Wakil Ketua Umum Iskindo Riza Damanik menyampaikan ada 15.000 sarjana kelautan yang ada di dalam negeri. Ini dapat menjadi modal awal untuk mendukung segala macam porgram dari pemerintahan.
SCROLL TO CONTINUE WITH CONTENT
Salah satu ide yang disampaikan adalah dengan menghubungkan kampung dan kampus. Kampung merupakan area untuk produksi dan pengolahan dari hasil kelautan. Kampus akan memfasilitasi dengan inovasi dan teknologi di kampung.

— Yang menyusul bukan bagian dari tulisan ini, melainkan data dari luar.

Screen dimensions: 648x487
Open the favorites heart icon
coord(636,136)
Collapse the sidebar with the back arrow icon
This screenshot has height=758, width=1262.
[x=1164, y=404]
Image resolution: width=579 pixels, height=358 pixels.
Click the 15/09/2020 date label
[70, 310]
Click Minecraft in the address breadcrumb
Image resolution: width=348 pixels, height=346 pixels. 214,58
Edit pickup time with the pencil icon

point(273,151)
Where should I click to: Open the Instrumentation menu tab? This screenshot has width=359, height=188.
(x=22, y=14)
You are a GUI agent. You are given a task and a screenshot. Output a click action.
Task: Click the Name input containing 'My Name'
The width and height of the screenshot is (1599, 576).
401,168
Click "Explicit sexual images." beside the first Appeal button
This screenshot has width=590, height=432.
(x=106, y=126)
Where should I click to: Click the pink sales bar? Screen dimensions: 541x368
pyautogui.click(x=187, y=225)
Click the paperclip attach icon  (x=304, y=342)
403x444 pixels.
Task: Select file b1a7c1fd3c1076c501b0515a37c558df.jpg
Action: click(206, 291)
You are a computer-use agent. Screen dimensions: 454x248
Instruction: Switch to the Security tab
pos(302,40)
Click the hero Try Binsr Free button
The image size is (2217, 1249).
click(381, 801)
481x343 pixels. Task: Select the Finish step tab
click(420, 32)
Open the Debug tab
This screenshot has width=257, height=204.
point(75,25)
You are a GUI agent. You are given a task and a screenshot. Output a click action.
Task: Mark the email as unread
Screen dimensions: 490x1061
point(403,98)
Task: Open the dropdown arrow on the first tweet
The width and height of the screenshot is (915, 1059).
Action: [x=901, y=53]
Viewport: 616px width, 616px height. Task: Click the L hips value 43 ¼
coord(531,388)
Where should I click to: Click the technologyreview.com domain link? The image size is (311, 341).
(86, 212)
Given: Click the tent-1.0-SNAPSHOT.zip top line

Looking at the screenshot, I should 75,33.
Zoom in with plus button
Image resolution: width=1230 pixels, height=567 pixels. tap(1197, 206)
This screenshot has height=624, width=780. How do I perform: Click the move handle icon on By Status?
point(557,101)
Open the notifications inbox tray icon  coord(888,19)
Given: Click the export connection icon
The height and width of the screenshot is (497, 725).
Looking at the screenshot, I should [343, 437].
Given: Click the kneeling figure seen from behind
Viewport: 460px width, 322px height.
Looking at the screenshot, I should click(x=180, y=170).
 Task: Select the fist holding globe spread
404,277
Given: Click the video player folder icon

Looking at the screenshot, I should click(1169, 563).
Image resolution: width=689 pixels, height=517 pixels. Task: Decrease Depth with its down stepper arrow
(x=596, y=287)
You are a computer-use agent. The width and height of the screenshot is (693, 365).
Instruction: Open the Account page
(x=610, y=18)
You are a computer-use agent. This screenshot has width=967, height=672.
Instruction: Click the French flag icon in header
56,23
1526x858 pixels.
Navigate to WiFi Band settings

"Kampung dibutuhkan transfer inovasi dan teknologi yang bisa dihasilkan oleh kampus dan sarjana Indonesia," jelas Riza.
Ini akan sekaligus mampu menggeser pola pengelolaan dari hasil sumber daya alam (SDA) tersebut, dari ekspolitatif menjadi inovatif.
"Salah satu tantangan memang ada pada SDA yang itu minus inovasi, sedikit menyerap tenaga kerja dan merusak lingkungan. Maka ita mempromosikan kepada presiden bahwa kedepan kita harus hijrah dari model eksploitatif ke inovatif," terangnya.
Riza menambahkan, sejauh ini memang sarjana di bidang ini sedikit terpinggirkan. Seiring dengan arah pemerintah sebelumnya tidak menjadikan maritim sebagai fokus utama. Padahal menurutnya di sinilah modal terbesar Indonesia.
"Pemerintah sebelumnya tidak meletakkan isu ini sebagai isu penting. Maka itu untuk Pak Jokowi dengan program poros mairitm Indonesia itu penting meletakan manusia Indonesia dalam programnya," kata Riza.
Alhasil banyak sarjana kelautan justru mencari profesi lain bahkan jauh dari keahlian yang dimilikinya. Maka dari itu dengan kebijakan pemerintahan sekarang diharapkan mampu mengakomodir para sarjana dalam programnya.
"Banyak seperti itu. Itu pesan moralnya bahwa dalam waktu yang cukup panjang terjadi demoralisasi dan peminggiran terhadap sarjana kelautan yang jumlahnya cukup banyak," tukasnya.